As the first year of work with lead teachers unfolded, a number of issues surfaced that significantly affected what and how we planned our professional development program.

We realized from our summer work explicating the groups' conceptions of an inquiry pedagogy that we needed to continue to work in this area. Lead teachers needed to develop a language for talking about practice so that they could better communicate and support others. So, during Leadership Seminar we periodically examined examples from practice, sometimes published examples (Lampert et al., 1998), and sometimes examples from teachers' own work, to identify evidence of an inquiry pedagogy.

Despite the fact that our Introductory Summer Institute highlighted some very different geometry and measurement content, and lead teachers used our support materials to develop similar experiences for their own students, they tended to change their pedagogy but maintain their content. Since it seemed to be more difficult for teachers to challenge or change content than pedagogy, we began to think about how to help them develop images and knowledge about new mathematical content.

The probability experiences we developed in the "kick-off" Summer Institute, though primarily designed to introduce the new curricula, had also introduced lead teachers to new probability concepts for middle school. So, we decided to use the same types of materials orchestrated differently, to introduce lead teachers to new ideas in geometry.

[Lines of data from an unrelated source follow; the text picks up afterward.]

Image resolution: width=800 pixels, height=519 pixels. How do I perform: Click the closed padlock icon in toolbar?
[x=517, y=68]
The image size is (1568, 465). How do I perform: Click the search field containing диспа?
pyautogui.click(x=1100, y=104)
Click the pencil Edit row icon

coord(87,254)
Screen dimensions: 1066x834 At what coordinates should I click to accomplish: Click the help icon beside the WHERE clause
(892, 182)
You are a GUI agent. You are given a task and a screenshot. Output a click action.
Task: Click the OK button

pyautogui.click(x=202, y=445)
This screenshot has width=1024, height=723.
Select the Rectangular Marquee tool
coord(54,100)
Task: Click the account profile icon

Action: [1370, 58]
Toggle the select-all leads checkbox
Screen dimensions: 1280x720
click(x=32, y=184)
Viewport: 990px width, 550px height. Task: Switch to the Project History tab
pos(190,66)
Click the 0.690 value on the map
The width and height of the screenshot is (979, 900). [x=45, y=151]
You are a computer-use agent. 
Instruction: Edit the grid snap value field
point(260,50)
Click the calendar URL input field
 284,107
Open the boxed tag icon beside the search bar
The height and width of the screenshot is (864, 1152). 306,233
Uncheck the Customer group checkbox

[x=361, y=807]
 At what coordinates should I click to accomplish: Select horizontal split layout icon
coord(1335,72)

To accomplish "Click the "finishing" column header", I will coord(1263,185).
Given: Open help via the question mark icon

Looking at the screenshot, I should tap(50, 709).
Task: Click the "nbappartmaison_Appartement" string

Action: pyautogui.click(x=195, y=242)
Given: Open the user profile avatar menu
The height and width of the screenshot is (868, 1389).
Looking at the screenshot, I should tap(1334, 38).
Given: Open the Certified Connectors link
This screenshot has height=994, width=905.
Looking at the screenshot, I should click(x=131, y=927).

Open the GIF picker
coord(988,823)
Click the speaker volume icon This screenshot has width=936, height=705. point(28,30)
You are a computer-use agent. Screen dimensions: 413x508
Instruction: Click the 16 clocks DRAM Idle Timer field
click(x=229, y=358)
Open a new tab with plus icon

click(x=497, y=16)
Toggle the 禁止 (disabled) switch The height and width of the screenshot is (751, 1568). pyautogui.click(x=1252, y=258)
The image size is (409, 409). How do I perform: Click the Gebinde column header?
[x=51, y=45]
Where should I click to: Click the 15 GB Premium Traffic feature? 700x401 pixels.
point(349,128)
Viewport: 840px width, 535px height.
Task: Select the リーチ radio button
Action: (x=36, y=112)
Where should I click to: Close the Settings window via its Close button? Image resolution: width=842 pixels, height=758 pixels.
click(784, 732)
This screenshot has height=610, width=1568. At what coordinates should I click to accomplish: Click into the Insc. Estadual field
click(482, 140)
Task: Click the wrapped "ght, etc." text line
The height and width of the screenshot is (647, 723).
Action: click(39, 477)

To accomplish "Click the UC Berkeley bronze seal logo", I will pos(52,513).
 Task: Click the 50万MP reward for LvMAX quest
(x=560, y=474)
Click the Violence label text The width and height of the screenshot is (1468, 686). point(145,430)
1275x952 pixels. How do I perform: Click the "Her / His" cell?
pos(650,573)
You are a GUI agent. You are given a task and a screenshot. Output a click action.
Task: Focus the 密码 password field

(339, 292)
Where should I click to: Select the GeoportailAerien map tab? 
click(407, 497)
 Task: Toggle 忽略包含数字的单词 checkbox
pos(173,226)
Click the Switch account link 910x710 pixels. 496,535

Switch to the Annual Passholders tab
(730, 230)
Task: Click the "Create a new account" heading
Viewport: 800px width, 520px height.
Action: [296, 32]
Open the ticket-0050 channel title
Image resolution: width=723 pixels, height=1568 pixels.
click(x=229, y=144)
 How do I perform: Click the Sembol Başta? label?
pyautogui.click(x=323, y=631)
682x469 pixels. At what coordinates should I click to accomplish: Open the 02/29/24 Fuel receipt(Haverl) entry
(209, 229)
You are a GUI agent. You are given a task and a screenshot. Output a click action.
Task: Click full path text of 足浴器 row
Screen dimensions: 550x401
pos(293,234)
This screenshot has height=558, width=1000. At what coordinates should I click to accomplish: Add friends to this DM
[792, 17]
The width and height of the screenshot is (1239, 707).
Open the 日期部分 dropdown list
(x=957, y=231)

  • First, to help lead teachers become aware of the geometric concepts that are critical for applying geometric knowledge in today's world, we asked them to read some current research ("Shape," Senechal, 1990) and the section regarding geometry from some NSF-funded curricula (Connected Mathematics and Mathematics in Context).
  • We then asked them to read some current research in the teaching and learning of geometry ("Geometry: Research and Classroom Activities," Geddes and Fortunato, 1993) and the section about the approach to teaching and learning geometry from the curriculum.
  • Finally, to help lead teachers develop images of what this could look like in practice, we asked them to carefully examine some units from the curricula and note the content choices made by the authors.
  • After developing the authors' list of "big ideas" in geometry, we invited a local university mathematics professor to comment on the list from his perspective of what's important for students to learn.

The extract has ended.